Saved entries —

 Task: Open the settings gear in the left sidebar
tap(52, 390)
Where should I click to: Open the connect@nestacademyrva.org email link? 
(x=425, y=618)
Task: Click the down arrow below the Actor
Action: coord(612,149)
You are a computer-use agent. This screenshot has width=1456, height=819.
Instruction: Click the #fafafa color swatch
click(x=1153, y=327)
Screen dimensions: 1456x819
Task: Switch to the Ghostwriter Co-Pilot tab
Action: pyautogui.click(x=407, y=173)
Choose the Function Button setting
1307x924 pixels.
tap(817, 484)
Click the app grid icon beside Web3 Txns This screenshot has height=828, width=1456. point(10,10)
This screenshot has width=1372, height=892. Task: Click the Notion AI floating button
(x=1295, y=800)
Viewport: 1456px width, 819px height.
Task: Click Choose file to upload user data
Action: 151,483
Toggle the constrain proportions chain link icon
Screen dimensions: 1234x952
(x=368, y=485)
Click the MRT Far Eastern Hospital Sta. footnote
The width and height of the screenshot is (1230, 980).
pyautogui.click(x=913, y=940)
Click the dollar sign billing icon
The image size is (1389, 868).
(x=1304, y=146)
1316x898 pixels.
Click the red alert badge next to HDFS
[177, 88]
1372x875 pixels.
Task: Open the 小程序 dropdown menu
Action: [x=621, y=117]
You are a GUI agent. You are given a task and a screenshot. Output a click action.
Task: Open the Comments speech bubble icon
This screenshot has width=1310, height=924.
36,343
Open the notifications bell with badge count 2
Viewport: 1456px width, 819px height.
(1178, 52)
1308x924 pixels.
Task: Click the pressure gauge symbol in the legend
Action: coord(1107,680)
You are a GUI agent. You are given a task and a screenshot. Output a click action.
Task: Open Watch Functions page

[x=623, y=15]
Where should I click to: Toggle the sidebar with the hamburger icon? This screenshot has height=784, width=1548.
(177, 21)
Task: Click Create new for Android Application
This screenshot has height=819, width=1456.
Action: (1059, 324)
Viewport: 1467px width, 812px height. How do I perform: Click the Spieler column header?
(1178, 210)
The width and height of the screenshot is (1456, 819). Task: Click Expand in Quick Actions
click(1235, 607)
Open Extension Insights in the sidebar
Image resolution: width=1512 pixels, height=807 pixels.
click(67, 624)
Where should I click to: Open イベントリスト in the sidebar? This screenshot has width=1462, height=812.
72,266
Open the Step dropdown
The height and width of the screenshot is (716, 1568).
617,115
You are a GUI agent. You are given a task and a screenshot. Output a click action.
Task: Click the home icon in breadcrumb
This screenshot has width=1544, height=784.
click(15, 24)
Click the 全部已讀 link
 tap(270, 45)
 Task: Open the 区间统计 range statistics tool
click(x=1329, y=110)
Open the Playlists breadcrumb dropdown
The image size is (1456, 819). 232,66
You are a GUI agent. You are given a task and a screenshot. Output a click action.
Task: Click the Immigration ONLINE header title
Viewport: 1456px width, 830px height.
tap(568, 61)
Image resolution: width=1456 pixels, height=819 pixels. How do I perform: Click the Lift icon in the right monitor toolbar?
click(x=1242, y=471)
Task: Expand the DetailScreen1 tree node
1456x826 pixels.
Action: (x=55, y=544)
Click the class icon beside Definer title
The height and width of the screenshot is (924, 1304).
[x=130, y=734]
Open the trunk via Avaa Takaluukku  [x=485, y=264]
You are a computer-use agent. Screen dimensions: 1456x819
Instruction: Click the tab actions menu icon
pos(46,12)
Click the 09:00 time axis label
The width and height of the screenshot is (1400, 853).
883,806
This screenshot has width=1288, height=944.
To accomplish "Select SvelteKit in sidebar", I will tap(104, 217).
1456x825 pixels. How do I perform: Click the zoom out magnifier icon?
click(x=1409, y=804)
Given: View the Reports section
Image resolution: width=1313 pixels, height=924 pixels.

WHAT THE EXERCISE ASKS —
Using the same words as the original, repeat the records above.

RESULT FOR THIS TASK —
 Task: Open the settings gear in the left sidebar
tap(52, 390)
Where should I click to: Open the connect@nestacademyrva.org email link? 
(x=425, y=618)
Task: Click the down arrow below the Actor
Action: coord(612,149)
You are a computer-use agent. This screenshot has width=1456, height=819.
Instruction: Click the #fafafa color swatch
click(x=1153, y=327)
Screen dimensions: 1456x819
Task: Switch to the Ghostwriter Co-Pilot tab
Action: pyautogui.click(x=407, y=173)
Choose the Function Button setting
1307x924 pixels.
tap(817, 484)
Click the app grid icon beside Web3 Txns This screenshot has height=828, width=1456. point(10,10)
This screenshot has width=1372, height=892. Task: Click the Notion AI floating button
(x=1295, y=800)
Viewport: 1456px width, 819px height.
Task: Click Choose file to upload user data
Action: 151,483
Toggle the constrain proportions chain link icon
Screen dimensions: 1234x952
(x=368, y=485)
Click the MRT Far Eastern Hospital Sta. footnote
The width and height of the screenshot is (1230, 980).
pyautogui.click(x=913, y=940)
Click the dollar sign billing icon
The image size is (1389, 868).
(x=1304, y=146)
1316x898 pixels.
Click the red alert badge next to HDFS
[177, 88]
1372x875 pixels.
Task: Open the 小程序 dropdown menu
Action: [x=621, y=117]
You are a GUI agent. You are given a task and a screenshot. Output a click action.
Task: Open the Comments speech bubble icon
This screenshot has width=1310, height=924.
36,343
Open the notifications bell with badge count 2
Viewport: 1456px width, 819px height.
(1178, 52)
1308x924 pixels.
Task: Click the pressure gauge symbol in the legend
Action: coord(1107,680)
You are a GUI agent. You are given a task and a screenshot. Output a click action.
Task: Open Watch Functions page

[x=623, y=15]
Where should I click to: Toggle the sidebar with the hamburger icon? This screenshot has height=784, width=1548.
(177, 21)
Task: Click Create new for Android Application
This screenshot has height=819, width=1456.
Action: (1059, 324)
Viewport: 1467px width, 812px height. How do I perform: Click the Spieler column header?
(1178, 210)
The width and height of the screenshot is (1456, 819). Task: Click Expand in Quick Actions
click(1235, 607)
Open Extension Insights in the sidebar
Image resolution: width=1512 pixels, height=807 pixels.
click(67, 624)
Where should I click to: Open イベントリスト in the sidebar? This screenshot has width=1462, height=812.
72,266
Open the Step dropdown
The height and width of the screenshot is (716, 1568).
617,115
You are a GUI agent. You are given a task and a screenshot. Output a click action.
Task: Click the home icon in breadcrumb
This screenshot has width=1544, height=784.
click(15, 24)
Click the 全部已讀 link
 tap(270, 45)
 Task: Open the 区间统计 range statistics tool
click(x=1329, y=110)
Open the Playlists breadcrumb dropdown
The image size is (1456, 819). 232,66
You are a GUI agent. You are given a task and a screenshot. Output a click action.
Task: Click the Immigration ONLINE header title
Viewport: 1456px width, 830px height.
tap(568, 61)
Image resolution: width=1456 pixels, height=819 pixels. How do I perform: Click the Lift icon in the right monitor toolbar?
click(x=1242, y=471)
Task: Expand the DetailScreen1 tree node
1456x826 pixels.
Action: (x=55, y=544)
Click the class icon beside Definer title
The height and width of the screenshot is (924, 1304).
[x=130, y=734]
Open the trunk via Avaa Takaluukku  [x=485, y=264]
You are a computer-use agent. Screen dimensions: 1456x819
Instruction: Click the tab actions menu icon
pos(46,12)
Click the 09:00 time axis label
The width and height of the screenshot is (1400, 853).
883,806
This screenshot has width=1288, height=944.
To accomplish "Select SvelteKit in sidebar", I will tap(104, 217).
1456x825 pixels. How do I perform: Click the zoom out magnifier icon?
click(x=1409, y=804)
Given: View the Reports section
Image resolution: width=1313 pixels, height=924 pixels.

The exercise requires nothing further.